Ao escolher investir em dólar, nem só rentabilidade deve ser considerada

Yolanda Fordelone

01 Dezembro 2014 | 08h07

A Previ, empresa de previdência dos funcionários do Banco do Brasil, informou que em caso de portabilidade das minhas contribuições mais a do patrocinador eu só poderia resgatar o valor na aposentadoria devido à legislação. Isso é verdade? 

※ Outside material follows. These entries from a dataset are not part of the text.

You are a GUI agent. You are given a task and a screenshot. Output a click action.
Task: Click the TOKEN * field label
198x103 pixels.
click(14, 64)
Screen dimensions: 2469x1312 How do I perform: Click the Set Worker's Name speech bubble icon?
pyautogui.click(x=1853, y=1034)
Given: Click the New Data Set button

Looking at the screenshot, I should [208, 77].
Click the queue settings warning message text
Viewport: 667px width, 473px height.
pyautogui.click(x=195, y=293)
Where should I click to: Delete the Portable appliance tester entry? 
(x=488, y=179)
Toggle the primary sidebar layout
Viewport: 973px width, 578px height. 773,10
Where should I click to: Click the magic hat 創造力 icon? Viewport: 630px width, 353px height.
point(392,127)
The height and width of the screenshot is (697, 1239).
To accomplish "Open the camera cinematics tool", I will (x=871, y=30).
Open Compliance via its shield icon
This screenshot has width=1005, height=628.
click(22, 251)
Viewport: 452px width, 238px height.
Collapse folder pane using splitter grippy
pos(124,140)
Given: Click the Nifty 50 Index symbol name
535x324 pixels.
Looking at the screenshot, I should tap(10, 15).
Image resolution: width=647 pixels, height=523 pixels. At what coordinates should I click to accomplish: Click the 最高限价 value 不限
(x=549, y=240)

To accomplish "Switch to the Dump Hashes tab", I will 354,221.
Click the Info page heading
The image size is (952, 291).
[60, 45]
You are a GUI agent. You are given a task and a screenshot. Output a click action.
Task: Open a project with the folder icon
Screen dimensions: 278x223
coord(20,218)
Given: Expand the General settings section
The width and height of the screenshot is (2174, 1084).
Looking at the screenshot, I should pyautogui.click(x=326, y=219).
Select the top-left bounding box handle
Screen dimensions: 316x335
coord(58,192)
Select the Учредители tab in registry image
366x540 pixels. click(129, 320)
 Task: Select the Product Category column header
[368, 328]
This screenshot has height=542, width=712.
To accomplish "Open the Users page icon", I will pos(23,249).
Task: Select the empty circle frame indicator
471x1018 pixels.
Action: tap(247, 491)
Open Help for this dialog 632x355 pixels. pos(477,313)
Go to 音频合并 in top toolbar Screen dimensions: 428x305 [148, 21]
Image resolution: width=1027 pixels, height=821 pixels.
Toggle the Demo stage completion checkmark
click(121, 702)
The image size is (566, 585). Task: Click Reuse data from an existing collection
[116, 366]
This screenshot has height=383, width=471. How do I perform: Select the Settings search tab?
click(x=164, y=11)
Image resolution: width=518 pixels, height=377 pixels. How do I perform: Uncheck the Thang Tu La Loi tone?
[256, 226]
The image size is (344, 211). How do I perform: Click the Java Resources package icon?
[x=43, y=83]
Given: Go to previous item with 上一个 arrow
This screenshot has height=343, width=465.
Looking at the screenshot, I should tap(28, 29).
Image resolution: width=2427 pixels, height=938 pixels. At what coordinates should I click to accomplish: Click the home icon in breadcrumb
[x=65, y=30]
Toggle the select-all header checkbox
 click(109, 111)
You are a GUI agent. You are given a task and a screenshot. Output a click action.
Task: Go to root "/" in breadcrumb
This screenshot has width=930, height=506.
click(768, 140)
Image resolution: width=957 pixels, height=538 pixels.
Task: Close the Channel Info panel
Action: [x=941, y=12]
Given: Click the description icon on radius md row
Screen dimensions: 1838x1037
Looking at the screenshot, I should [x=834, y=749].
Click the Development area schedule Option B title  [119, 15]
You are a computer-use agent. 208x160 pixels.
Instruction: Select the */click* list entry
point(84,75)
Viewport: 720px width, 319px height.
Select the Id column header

A informação está correta. A lei complementar 109, de maio de 2001, trata do assunto. Segundo ela, os recursos de entidades fechadas de previdência – como é o caso da Previ – só podem ser portados para entidades abertas no caso de desligamento da empresa ou na aposentadoria do beneficiário. No entanto, segundo o artigo 14 desta lei, esses recursos portados somente poderão ser convertidos em renda mensal vitalícia ou pelo tempo que o participante contribuiu no plano, sendo que este tempo não pode ser inferior a 15 anos (ou seja, se o participante contribuiu por dez anos poderá apenas converter em renda vitalícia ou por um prazo de 15 anos). Assim, caso use a portabilidade dos recursos, o participante não poderá resgatar o saldo, apenas convertê-lo em renda. Os beneficiários aptos para usar dessa portabilidade devem estar atentos ao fato de que o saldo a ser transferido inclui todos os recursos acumulados em seu nome. O valor a ser portado pode ser correspondente à reserva matemática ou à reserva de poupança, o que for maior. A reserva de poupança corresponde à soma de todas as contribuições corrigidas monetariamente acrescidas de juros atuariais. A reserva matemática equivale ao contrato entre o participante e o plano.

Eu e minha esposa estamos unificando nossas contas correntes em conta conjunta. Como deve ser feita a declaração de Imposto de Renda (IR)?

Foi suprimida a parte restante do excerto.